Your task: Where a picture appears, leave it out, and transcribe all the lines below exactly.

Data for analysis section start

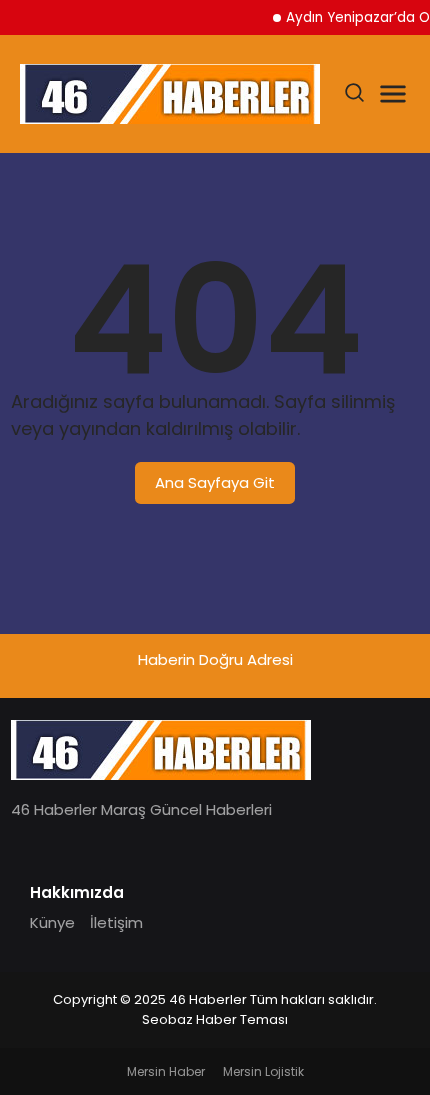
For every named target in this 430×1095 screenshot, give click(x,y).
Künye (52, 922)
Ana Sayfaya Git (215, 482)
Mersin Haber (166, 1071)
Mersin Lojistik (263, 1071)
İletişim (116, 922)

Data for analysis section end

Answer to this exercise:
For every named target in this 430×1095 screenshot, give click(x,y).
Künye (52, 922)
Ana Sayfaya Git (215, 482)
Mersin Haber (166, 1071)
Mersin Lojistik (263, 1071)
İletişim (116, 922)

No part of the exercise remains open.